Football with Wolves

By Glen Wunderlich

To the dismay of animal-rights extremists, Michigan’s House of Representatives voted 69-39 last week to define wolves as a game species and to authorize the state to designate game species.  If this seems like deja vous, there’s a simple explanation:  It is.  This is the fourth time legislators have addressed wolf-hunting laws.

What has prompted this round of political football relates to a recent ruling by the state appeals court declaring the current law unconstitutional, because an attached-provision providing free hunting licenses to military members was deemed not to be related to scientifically managing wildlife. 

Just how we arrived at such a precarious juncture is worth recalling.  Michigan completed a Wolf Recovery and Management Plan in December 1997, which was revised in 2008. The Michigan plan recommends managing for a minimum of 200 wolves on the Upper Peninsula. The DNR’s goal is to ensure the wolf population remains viable and above a level that would require either federal or state reclassification as a threatened or endangered species.  This sensible plan, however, was rejected by an asinine federal court ruling that placed western Great Lakes states gray wolves back on the endangered species list in 2014, even though agreed-upon recovery goals have been far exceeded.  This decision is being appealed.

While the issue of hunting wolves remains in limbo in our region, Michigan’s legislature has paved the way to manage its wolf population according to sound science with the same sustainability that has been built in with every other game animal hunted. 

The elephant in the room is the struggle between disaffected voters and those citizens living with the devastating effects of wolf conflicts with livestock and companion/hunting dogs.  Never will the residents of the sparsely populated Upper Peninsula garner enough votes to overcome the fallacies of city-slicker voters; if wolves roamed the streets of Detroit, sentiment would certainly be different.

The plight of our Upper Peninsula residents would not be unlike that of our nation, had our forefathers not had the insight to adopt the Electoral College.  James Madison worried about what he called “factions,” which he defined as groups of citizens who have a common interest in some proposal that would either violate the rights of other citizens or would harm the nation as a whole.  Madison’s fear – which Alexis de Tocqueville later  dubbed “the tyranny of the majority” – was that a faction could grow to encompass more than 50 percent of the population, at which point it could “sacrifice to its ruling passion or interest both the public good and the rights of other citizens.”

Little does all of this matter to groups like the Humane Society of the United States, which supports no hunting whatsoever, because it views the lives of animals as being equal to that of humans.

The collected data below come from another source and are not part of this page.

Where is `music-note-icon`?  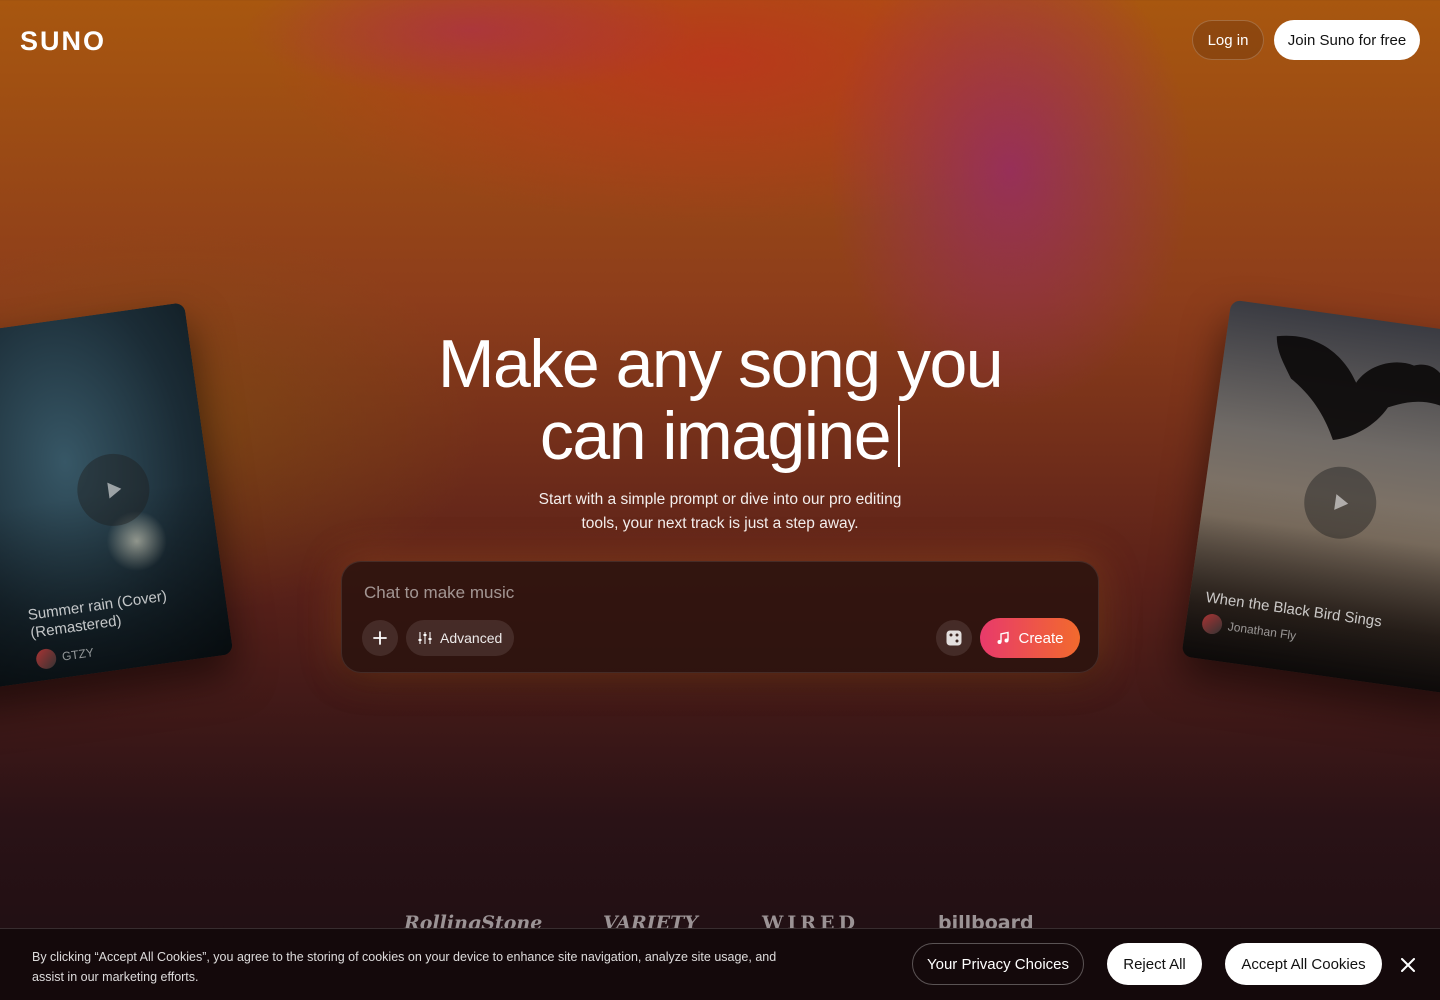
music-note-icon is located at coordinates (1004, 638).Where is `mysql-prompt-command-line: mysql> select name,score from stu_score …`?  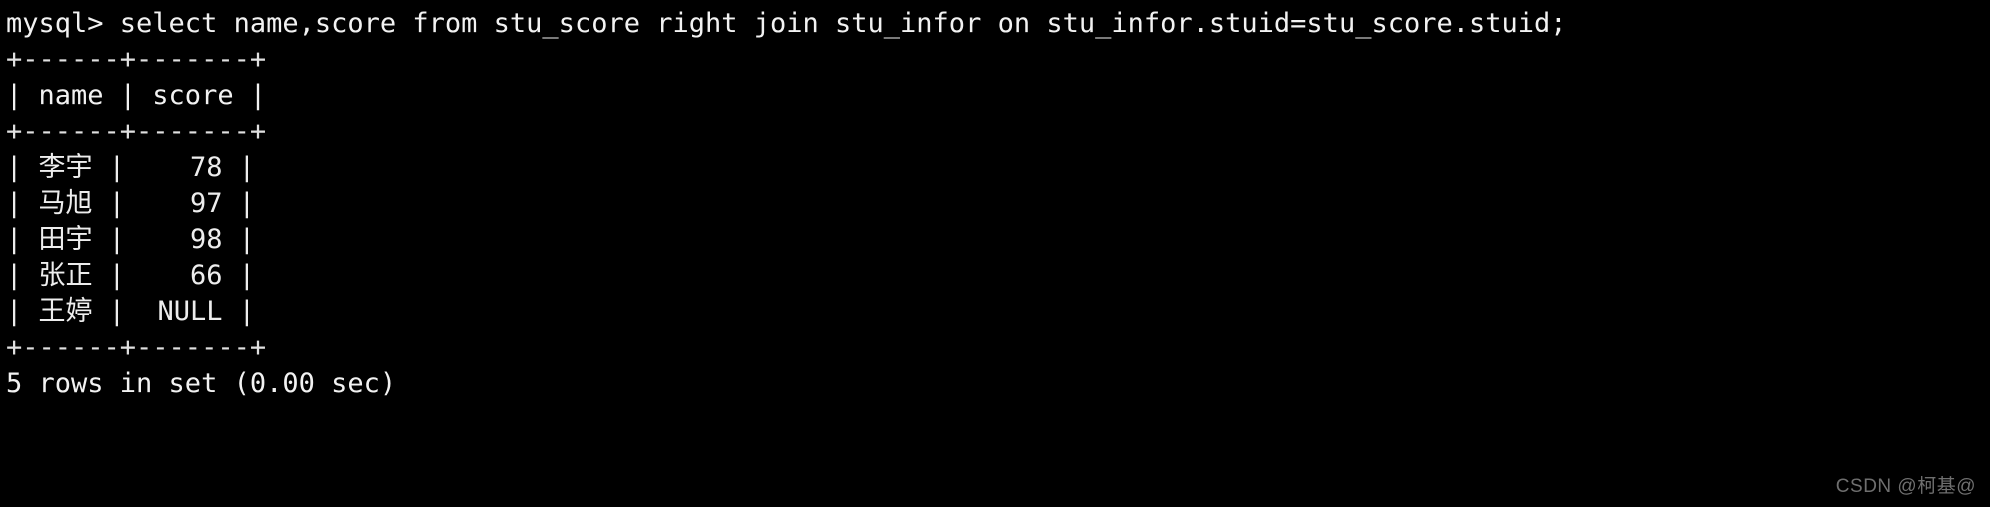 mysql-prompt-command-line: mysql> select name,score from stu_score … is located at coordinates (786, 24).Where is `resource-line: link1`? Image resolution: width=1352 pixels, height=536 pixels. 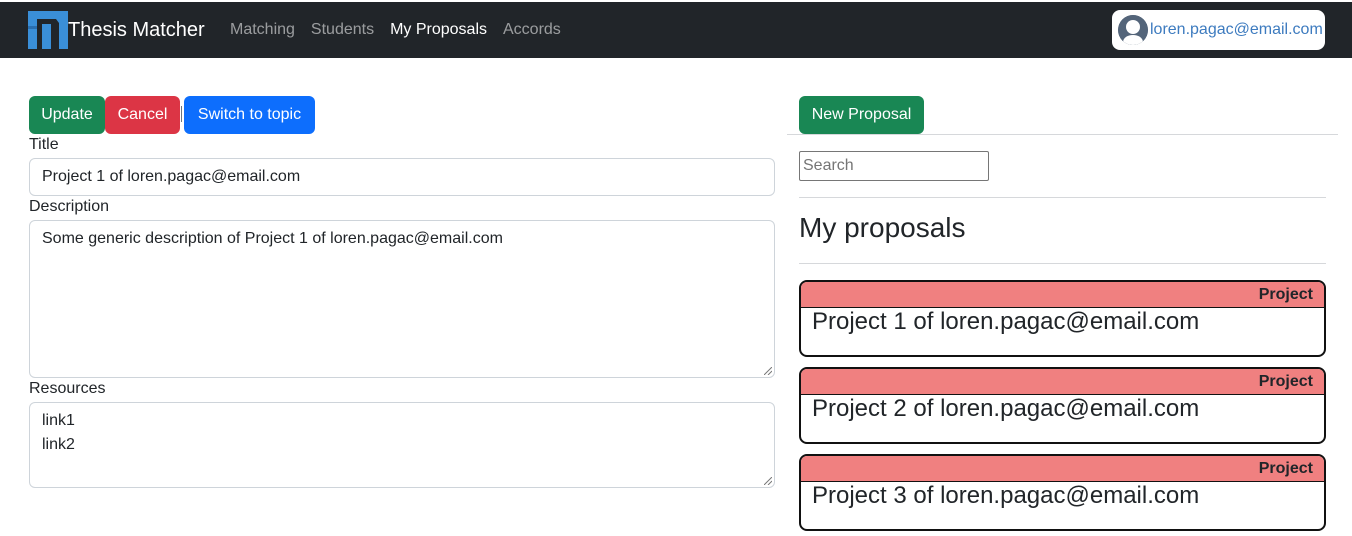
resource-line: link1 is located at coordinates (58, 420).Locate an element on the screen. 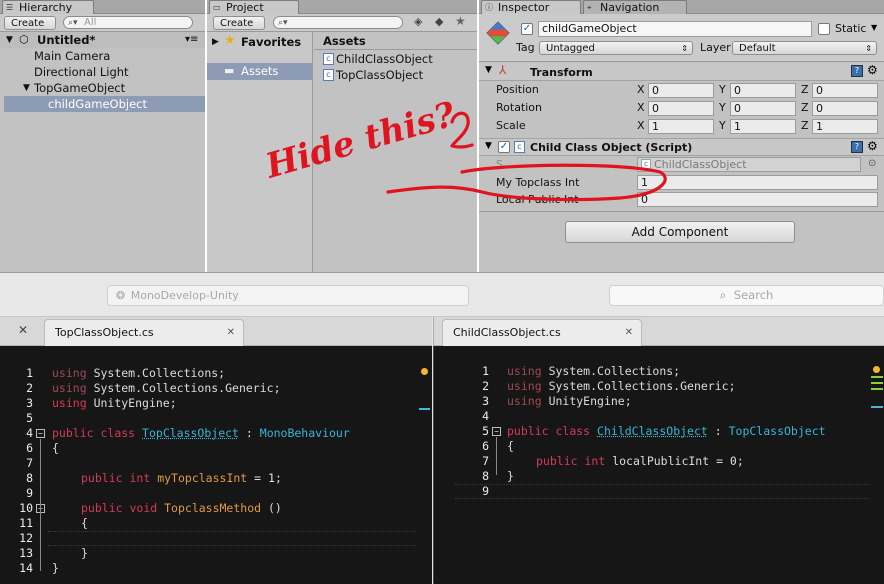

Senator, Tom Casperson, an Escanaba Republican who sponsored two earlier wolf hunting laws overturned by voters in 2014 following petition drives largely backed by the Humane Society of the United States had this to say:  “We didn’t have the money to counter, but we still have the problem up there,” Capserson said last week, referencing fears of human safety and livestock attacks in the Upper Peninsula, home to all of the state’s estimated 618 wolves. “It’s severe. Something’s going to happen one way or another.”

“Anti-hunting extremists will never accept a hunt for wolves, no matter how much damage the species does to other wildlife, livestock or pets,” said Evan Heusinkveld, president and CEO of the Sportsmen’s Alliance.

Hats off to the brave politicians who understand the misdirected enemies of common sense.